Why it matters
Allegedly deceptive enrollment tactics by third-party marketers cost the issuer of healthcare credit cards $700,000 in a settlement with the Consumer Financial Protection Bureau (CFPB). Springstone Financial LLC offered deferred-interest loan products at dental offices. But according to the CFPB, some dental office providers neglected to mention that interest—at a rate of 22.98 percent—accrued from the date of purchase and became due if the balance was not paid in full by the end of the promotional period, or characterized the product as a "no interest" loan. About 3,200 consumers signed up for Springstone's product and paid deferred interest before the company terminated it in December 2014. To settle the charges, Springstone agreed to refund $700,000 to the affected consumers and obtain permission from the CFPB before offering a product with similar terms and conditions in the future. The settlement highlights the CFPB's continuing concern with the marketing of deferred-interest products, and also the exposure a creditor can face based on the acts of third-party marketers.
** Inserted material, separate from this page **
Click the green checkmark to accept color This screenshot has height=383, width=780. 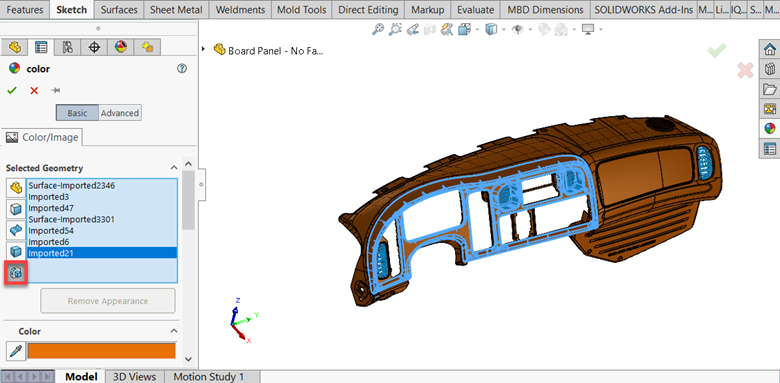tap(12, 91)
Springstone Financial LLC offered a deferred-interest product to consumers at dental offices. But, as the CFPB alleged in a recent enforcement action, in some instances dental office staff deceived consumers by presenting the product as "interest free" when in fact interest began to accrue from the date of the consumer's purchase and was charged if the balance was not paid in full by the end of the promotional period.
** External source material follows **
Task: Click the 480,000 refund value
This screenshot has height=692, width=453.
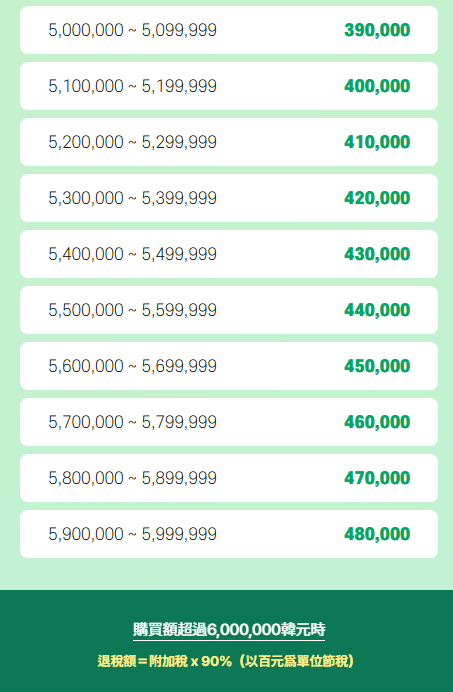Action: (377, 534)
Springstone operated a healthcare financing program between January 2009 and December 2014. Approximately 9,000 healthcare providers were authorized by Springstone to offer two products: an installment loan and a deferred-interest loan product that incurred no interest if the balance was paid in full within a given promotional period. Office staff at the healthcare providers' offices gave interested consumers the application materials, helped them fill out the application and submitted applications to Springstone.
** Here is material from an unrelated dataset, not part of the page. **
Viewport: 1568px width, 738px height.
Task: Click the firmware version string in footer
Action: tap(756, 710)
But according to the CFPB, certain of the providers deceived consumers about the terms and conditions of the deferred-interest product. Some consumers were told the product was a "no interest" loan, the CFPB said, while others were not informed that they faced 22.98 percent interest from the date of purchase if the loan wasn't paid in full by the end of the promotional period.
The CFPB estimated that more than 3,200 consumers were affected by these misleading practices, which ran afoul of the Dodd-Frank Wall Street Reform and Consumer Protection Act's prohibition on unfair, deceptive or abusive practices, and it held Springstone responsible.
Springstone agreed to pay $700,000 to the affected consumers as part of a settlement agreement with the CFPB. The company will notify the consumers and either issue a credit or send a reimbursement check so that the consumers do not have to take any action to get their refund. In addition, should the company decide to market or sell any product with terms and conditions substantially similar to those of the deferred-interest loan product—which Springstone terminated in December 2014—a determination of nonobjection from the CFPB is required.
The CFPB has previously stated its concerns regarding the marketing of deferred-interest products, including in a bulletin issued in September 2014, and the Springstone settlement shows that the bureau continues to focus on these programs.
Although this is not the first time the CFPB has taken action against a creditor based on the action of third-party marketers, it is important to keep in mind that the CFPB will hold the creditor responsible if the CFPB believes, as alleged in the settlement, that a creditor fails "to adequately train and monitor" third-party marketers.
Also noteworthy is that Springstone is now a subsidiary of LendingClub Corp. Lending Club stated that the product in question was terminated shortly after LendingClub's acquisition of Springstone.